WORK INSTRUCTIONS → Give everything from the line containing "Select the Spain" down to the line containing "coord(485,273)" again, swapping "Open" for "Launch" and leaving all else unchanged.

** Start DATASET EXCERPTS **

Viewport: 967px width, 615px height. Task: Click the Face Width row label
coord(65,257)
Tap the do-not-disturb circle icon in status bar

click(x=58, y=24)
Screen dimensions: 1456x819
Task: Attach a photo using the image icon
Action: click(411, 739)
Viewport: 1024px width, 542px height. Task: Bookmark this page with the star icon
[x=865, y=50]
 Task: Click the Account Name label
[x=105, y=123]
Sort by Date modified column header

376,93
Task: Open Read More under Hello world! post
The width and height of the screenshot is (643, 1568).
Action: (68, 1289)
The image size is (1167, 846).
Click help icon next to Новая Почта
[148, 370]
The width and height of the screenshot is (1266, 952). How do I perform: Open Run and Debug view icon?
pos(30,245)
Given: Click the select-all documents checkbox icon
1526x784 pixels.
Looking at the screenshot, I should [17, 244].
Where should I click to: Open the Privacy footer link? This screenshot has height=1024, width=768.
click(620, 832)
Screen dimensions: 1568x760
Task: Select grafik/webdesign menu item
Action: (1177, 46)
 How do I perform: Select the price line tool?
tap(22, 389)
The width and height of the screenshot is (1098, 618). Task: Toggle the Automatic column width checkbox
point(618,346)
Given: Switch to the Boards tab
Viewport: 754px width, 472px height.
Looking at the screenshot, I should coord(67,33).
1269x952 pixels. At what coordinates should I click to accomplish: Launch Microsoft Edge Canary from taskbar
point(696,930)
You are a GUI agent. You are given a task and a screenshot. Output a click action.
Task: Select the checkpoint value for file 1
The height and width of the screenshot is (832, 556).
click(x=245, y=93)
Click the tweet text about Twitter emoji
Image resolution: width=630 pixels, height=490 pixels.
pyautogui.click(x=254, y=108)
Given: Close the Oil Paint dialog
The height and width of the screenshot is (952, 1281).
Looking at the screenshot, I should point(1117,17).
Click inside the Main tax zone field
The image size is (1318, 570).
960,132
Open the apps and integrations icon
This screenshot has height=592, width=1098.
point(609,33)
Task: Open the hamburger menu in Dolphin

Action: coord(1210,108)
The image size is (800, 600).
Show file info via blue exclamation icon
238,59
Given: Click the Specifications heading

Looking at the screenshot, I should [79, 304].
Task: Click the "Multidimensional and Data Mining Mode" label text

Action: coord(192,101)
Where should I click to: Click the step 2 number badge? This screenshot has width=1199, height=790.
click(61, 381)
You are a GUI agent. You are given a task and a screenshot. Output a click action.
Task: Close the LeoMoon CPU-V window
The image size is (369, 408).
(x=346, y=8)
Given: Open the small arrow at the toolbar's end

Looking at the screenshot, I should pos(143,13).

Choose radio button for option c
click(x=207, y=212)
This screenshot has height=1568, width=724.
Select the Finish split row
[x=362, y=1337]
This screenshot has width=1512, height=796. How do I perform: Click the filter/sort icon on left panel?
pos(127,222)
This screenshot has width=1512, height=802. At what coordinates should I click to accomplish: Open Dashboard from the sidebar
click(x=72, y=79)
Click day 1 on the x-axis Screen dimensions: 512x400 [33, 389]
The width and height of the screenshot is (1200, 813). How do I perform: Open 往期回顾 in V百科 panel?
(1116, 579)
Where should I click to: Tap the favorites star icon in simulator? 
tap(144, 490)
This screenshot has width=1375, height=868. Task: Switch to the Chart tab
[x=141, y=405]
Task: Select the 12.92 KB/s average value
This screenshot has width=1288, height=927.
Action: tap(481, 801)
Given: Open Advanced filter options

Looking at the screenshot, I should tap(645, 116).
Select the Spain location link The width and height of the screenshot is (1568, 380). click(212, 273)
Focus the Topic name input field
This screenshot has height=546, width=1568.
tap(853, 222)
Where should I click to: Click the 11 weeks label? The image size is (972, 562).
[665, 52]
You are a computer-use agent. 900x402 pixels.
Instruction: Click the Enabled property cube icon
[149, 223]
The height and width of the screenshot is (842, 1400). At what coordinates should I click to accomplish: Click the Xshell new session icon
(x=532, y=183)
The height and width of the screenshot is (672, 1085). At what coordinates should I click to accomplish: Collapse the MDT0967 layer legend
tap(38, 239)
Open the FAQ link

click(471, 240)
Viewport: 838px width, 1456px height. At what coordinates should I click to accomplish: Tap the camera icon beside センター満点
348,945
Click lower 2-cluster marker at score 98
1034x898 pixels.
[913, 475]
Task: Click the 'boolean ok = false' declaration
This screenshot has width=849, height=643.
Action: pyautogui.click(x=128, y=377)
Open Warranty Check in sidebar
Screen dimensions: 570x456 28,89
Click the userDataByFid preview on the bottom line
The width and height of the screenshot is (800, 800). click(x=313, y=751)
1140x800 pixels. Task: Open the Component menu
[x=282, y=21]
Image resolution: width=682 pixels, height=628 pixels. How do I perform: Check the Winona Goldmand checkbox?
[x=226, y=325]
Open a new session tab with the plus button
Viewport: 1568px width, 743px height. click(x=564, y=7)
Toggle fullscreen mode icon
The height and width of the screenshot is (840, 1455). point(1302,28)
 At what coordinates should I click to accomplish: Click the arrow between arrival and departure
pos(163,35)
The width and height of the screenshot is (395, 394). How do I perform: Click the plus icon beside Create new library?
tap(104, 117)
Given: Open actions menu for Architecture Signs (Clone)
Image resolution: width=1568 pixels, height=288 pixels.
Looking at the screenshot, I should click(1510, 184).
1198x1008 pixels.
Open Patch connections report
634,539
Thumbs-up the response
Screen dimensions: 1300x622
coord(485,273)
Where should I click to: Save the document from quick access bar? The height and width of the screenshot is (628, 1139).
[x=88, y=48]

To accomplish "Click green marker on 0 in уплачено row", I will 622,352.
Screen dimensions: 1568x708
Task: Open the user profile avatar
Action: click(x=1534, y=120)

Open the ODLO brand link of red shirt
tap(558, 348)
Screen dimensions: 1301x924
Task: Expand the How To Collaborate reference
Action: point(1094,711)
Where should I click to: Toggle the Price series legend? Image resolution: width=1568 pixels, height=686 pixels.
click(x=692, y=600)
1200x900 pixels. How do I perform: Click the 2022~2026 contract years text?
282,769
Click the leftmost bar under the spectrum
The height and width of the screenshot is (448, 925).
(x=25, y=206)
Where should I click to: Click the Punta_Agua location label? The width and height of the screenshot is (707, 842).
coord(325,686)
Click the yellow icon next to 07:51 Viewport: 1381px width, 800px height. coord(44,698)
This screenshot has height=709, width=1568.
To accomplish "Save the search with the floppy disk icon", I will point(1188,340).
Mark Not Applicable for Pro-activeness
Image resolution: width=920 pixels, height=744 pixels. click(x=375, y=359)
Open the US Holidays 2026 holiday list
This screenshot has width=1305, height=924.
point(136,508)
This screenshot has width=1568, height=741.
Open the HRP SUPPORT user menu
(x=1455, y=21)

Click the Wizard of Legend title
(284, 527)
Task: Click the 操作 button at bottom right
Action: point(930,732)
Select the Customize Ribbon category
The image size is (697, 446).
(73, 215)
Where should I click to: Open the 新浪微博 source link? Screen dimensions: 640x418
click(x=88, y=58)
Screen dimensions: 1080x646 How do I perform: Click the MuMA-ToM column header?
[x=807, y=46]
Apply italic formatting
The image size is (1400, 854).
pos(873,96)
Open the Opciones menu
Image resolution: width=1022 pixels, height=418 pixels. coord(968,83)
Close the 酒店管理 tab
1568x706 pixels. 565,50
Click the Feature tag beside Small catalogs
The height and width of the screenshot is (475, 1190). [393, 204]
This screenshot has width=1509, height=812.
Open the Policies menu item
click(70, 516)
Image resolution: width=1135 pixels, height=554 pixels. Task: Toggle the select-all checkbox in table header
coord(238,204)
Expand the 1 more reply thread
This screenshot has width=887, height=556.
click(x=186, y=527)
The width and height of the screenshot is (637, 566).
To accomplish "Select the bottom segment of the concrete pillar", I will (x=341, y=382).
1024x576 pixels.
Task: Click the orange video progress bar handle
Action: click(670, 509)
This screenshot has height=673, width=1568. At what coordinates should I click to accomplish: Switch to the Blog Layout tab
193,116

** End DATASET EXCERPTS **

OUTPUT OF THE EXERCISE →
Select the Spain location link The width and height of the screenshot is (1568, 380). click(212, 273)
Focus the Topic name input field
This screenshot has height=546, width=1568.
tap(853, 222)
Where should I click to: Click the 11 weeks label? The image size is (972, 562).
[665, 52]
You are a computer-use agent. 900x402 pixels.
Instruction: Click the Enabled property cube icon
[149, 223]
The height and width of the screenshot is (842, 1400). At what coordinates should I click to accomplish: Click the Xshell new session icon
(x=532, y=183)
The height and width of the screenshot is (672, 1085). At what coordinates should I click to accomplish: Collapse the MDT0967 layer legend
tap(38, 239)
Launch the FAQ link

click(471, 240)
Viewport: 838px width, 1456px height. At what coordinates should I click to accomplish: Tap the camera icon beside センター満点
348,945
Click lower 2-cluster marker at score 98
1034x898 pixels.
[913, 475]
Task: Click the 'boolean ok = false' declaration
This screenshot has width=849, height=643.
Action: pyautogui.click(x=128, y=377)
Launch Warranty Check in sidebar
Screen dimensions: 570x456 28,89
Click the userDataByFid preview on the bottom line
The width and height of the screenshot is (800, 800). click(x=313, y=751)
1140x800 pixels. Task: Launch the Component menu
[x=282, y=21]
Image resolution: width=682 pixels, height=628 pixels. How do I perform: Check the Winona Goldmand checkbox?
[x=226, y=325]
Launch a new session tab with the plus button
Viewport: 1568px width, 743px height. click(x=564, y=7)
Toggle fullscreen mode icon
The height and width of the screenshot is (840, 1455). point(1302,28)
 At what coordinates should I click to accomplish: Click the arrow between arrival and departure
pos(163,35)
The width and height of the screenshot is (395, 394). How do I perform: Click the plus icon beside Create new library?
tap(104, 117)
Given: Launch actions menu for Architecture Signs (Clone)
Image resolution: width=1568 pixels, height=288 pixels.
Looking at the screenshot, I should click(1510, 184).
1198x1008 pixels.
Launch Patch connections report
634,539
Thumbs-up the response
Screen dimensions: 1300x622
coord(485,273)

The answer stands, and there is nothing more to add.